- EXERCISE TEXT
▼

Long-Term Car: Our Mini Gets Its Snow Shoes
As Editor-In-Chief Miersma mentioned in the first impressions of our long-term 2012 Mini Cooper S Coupe
, winter rubber will be a must-have for our loaner. Having arrived with a set of Continental ContiProContacts, we certainly weren’t prepared to tackle even the mild winter we’ve had so far, so the quest began to find a suitable set of snow shoes.
The problem came with finding tires in the right size. 205/45/17 is apparently an unusual size for winter tires, as only a trio of offerings from Bridgestone, Pirelli, and Michelin fit the bill. We also wanted to keep the stock wheels in place, as the seventeen-inch Bullets looked quite good with the Eclipse Gray/black color scheme of our car. After some debate and a tiny bit of yelling, we opted for four Michelin Primacy Alpin PA3s
The Primacy Alpins trade a degree of outright performance for overall grip and stability. They feature a ten-percent improvement in acceleration and handling over the performance-minded Pilot Alpin PA2s. This is due to a sunflower-oil-enriched rubber compound, called the Helio Compound. Featuring a directional tread, the Primacy Alpins offer a big improvement in wet, dry, and snowy grip at low temperatures. Other tire-tech features include Michelin’s StabiliGrip technology, which uses a variety of bidirectional sipes to deliver a greater biting edge in the snow and wet.

▲

- WHAT THIS EXERCISE ASKS
A: Reproduce the Mini snow-tire article word for word, starting at "Long-Term Car: Our" and ending at "of snow shoes.".
B: Answer these questions from the Mini snow-tire article:
(i) What tires was the car wearing when it arrived?
(ii) What tire size did the team need to find?
(iii) What is the sunflower-oil-enriched rubber compound called?
C: Summarize the Mini snow-tire article in two sentences.
Rely only on the Mini snow-tire article.

[Records taken from a dataset]

▼

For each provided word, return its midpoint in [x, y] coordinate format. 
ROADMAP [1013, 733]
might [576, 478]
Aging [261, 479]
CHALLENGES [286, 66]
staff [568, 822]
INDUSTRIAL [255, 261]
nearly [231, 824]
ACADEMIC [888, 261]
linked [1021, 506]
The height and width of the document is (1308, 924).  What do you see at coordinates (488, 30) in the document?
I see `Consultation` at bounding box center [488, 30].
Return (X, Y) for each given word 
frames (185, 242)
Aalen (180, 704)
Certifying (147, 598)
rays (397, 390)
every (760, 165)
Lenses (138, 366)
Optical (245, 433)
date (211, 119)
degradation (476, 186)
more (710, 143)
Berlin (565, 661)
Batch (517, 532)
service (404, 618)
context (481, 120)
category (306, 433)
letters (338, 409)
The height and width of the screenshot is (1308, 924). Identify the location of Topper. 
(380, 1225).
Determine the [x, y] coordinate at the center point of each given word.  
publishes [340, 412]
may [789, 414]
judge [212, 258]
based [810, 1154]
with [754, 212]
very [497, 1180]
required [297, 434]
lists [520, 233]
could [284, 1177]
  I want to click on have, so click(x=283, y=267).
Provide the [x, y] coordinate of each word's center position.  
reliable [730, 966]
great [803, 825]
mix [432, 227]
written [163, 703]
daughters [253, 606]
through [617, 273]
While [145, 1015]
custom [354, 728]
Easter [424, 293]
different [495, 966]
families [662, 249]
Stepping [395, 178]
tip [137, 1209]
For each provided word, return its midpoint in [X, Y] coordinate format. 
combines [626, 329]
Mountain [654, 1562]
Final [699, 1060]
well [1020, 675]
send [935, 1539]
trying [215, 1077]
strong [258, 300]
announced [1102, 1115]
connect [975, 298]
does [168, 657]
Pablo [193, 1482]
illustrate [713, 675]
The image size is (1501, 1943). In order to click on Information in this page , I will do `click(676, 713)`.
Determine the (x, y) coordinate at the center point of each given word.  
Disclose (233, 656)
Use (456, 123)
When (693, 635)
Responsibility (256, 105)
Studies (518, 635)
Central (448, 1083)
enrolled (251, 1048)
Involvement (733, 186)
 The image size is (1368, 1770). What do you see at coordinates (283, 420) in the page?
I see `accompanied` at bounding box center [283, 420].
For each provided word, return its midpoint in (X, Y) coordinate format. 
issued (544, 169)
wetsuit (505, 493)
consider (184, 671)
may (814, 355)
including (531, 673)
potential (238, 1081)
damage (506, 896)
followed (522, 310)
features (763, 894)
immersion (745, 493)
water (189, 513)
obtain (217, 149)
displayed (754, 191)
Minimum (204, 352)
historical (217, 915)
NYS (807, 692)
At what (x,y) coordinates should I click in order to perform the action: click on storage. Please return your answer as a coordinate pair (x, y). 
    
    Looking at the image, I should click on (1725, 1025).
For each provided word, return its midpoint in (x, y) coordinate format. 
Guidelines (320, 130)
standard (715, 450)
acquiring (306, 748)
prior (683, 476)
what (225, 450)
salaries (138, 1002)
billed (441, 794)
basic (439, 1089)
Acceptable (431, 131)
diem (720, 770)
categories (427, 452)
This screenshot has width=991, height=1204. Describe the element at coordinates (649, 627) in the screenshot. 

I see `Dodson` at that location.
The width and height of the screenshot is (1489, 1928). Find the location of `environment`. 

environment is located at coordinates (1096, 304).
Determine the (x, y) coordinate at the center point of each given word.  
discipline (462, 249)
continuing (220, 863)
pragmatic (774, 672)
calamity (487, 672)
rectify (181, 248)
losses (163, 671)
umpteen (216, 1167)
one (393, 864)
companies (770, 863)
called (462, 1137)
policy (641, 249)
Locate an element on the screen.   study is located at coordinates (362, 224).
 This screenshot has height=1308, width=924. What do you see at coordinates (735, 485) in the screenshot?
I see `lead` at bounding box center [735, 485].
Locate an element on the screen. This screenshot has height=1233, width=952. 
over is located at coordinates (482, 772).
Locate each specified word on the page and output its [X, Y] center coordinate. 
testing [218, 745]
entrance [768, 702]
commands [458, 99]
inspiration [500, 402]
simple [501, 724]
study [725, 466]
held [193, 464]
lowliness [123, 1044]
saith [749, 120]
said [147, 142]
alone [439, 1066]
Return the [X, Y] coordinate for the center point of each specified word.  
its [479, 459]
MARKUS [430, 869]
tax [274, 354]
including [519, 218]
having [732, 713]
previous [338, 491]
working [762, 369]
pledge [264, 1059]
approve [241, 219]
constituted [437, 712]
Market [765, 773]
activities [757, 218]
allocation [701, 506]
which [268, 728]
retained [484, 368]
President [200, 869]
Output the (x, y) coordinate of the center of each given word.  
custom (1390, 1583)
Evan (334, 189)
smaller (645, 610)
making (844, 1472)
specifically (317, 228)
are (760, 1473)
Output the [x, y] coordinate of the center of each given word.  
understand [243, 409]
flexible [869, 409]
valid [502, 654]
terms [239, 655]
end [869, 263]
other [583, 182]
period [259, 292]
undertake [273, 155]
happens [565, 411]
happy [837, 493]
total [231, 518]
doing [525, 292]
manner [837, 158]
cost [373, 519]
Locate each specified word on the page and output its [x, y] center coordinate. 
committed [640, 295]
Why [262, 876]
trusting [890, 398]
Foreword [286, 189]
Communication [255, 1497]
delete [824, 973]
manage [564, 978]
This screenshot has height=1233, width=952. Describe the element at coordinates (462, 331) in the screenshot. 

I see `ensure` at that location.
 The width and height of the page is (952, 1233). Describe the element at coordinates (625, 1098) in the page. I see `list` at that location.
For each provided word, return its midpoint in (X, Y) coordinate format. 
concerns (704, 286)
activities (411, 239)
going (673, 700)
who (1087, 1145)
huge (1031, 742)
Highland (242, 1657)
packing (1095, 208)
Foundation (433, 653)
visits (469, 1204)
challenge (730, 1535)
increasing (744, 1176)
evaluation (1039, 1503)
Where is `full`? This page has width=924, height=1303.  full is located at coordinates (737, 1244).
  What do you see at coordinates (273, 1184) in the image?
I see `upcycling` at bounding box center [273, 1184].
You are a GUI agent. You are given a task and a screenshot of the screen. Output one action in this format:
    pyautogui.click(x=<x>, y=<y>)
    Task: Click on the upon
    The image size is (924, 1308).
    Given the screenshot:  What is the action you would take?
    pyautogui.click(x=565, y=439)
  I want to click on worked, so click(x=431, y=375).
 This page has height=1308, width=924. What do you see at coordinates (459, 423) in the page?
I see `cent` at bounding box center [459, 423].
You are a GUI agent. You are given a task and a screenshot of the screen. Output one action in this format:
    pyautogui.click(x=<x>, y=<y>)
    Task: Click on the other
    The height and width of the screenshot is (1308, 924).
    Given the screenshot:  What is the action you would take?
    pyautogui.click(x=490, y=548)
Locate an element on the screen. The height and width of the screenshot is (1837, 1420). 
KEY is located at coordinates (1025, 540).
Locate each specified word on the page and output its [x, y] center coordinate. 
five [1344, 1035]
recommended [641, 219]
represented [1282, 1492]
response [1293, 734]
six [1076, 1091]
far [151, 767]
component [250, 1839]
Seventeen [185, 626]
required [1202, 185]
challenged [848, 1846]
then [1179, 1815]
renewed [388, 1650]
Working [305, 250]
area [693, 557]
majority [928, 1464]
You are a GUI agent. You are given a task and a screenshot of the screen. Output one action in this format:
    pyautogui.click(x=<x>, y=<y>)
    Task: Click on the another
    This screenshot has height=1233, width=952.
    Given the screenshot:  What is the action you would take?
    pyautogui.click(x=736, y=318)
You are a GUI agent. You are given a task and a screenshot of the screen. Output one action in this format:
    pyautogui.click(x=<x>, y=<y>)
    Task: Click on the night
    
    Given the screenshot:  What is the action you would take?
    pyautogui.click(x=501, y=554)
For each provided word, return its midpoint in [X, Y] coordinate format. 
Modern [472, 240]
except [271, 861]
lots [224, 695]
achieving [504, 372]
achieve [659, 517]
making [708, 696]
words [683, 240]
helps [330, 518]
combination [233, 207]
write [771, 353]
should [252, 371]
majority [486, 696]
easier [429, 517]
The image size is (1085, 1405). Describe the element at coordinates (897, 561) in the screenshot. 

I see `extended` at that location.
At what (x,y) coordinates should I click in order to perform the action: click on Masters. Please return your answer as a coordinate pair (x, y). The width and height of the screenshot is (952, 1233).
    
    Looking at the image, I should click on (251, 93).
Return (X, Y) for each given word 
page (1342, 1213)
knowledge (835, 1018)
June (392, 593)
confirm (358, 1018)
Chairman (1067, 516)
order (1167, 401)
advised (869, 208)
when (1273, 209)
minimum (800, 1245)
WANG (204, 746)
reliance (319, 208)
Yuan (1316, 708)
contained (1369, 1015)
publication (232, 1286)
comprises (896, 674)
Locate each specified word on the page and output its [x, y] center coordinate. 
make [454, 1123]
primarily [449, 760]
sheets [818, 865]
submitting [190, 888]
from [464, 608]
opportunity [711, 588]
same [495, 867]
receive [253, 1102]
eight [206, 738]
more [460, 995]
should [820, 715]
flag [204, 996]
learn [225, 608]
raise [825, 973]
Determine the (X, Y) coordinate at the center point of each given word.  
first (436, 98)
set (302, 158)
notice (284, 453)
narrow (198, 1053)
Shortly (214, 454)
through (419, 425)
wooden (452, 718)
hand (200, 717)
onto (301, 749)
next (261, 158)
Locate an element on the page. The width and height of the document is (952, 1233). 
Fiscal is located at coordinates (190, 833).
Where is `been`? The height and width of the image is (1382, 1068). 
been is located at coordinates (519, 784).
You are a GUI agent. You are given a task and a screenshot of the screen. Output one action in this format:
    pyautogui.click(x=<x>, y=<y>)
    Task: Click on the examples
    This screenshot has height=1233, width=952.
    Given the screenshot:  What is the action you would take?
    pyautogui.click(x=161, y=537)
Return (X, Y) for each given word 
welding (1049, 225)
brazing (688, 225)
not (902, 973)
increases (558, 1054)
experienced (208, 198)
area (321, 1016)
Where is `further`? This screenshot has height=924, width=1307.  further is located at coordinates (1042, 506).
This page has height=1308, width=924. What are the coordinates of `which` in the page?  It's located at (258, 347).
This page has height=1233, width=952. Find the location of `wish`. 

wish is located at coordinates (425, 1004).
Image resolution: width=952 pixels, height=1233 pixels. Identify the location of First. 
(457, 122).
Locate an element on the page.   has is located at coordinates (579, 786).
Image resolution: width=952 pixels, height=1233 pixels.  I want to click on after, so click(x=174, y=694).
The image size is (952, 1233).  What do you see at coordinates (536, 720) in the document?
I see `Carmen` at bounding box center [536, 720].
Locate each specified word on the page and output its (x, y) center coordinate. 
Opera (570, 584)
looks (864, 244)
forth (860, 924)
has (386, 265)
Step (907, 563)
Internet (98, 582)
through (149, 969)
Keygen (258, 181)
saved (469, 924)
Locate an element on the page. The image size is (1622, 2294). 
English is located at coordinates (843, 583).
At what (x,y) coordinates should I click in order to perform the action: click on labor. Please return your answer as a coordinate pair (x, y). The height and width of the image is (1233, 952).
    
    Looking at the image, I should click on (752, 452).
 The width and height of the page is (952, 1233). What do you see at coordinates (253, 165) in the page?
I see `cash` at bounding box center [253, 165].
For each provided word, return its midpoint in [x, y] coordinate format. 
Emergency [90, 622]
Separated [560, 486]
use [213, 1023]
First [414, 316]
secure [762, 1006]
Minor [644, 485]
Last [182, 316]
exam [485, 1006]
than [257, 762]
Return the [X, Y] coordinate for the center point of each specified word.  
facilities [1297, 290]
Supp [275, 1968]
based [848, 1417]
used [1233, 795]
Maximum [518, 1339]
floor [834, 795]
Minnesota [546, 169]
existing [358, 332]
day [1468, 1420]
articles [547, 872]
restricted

▲

- TASK RESULTS
A:
Long-Term Car: Our Mini Gets Its Snow Shoes
As Editor-In-Chief Miersma mentioned in the first impressions of our long-term 2012 Mini Cooper S Coupe
, winter rubber will be a must-have for our loaner. Having arrived with a set of Continental ContiProContacts, we certainly weren’t prepared to tackle even the mild winter we’ve had so far, so the quest began to find a suitable set of snow shoes.

B:
(i) Continental ContiProContacts
(ii) 205/45/17
(iii) The Helio Compound

C: The long-term 2012 Mini Cooper S Coupe arrived on Continental ContiProContacts and needed winter tires, but its 205/45/17 size is unusual, with only offerings from Bridgestone, Pirelli, and Michelin fitting, and the team wanted to keep the stock seventeen-inch Bullet wheels. The team chose four Michelin Primacy Alpin PA3s, which trade a degree of outright performance for grip and stability and feature the sunflower-oil-enriched Helio Compound, a directional tread, and StabiliGrip sipes.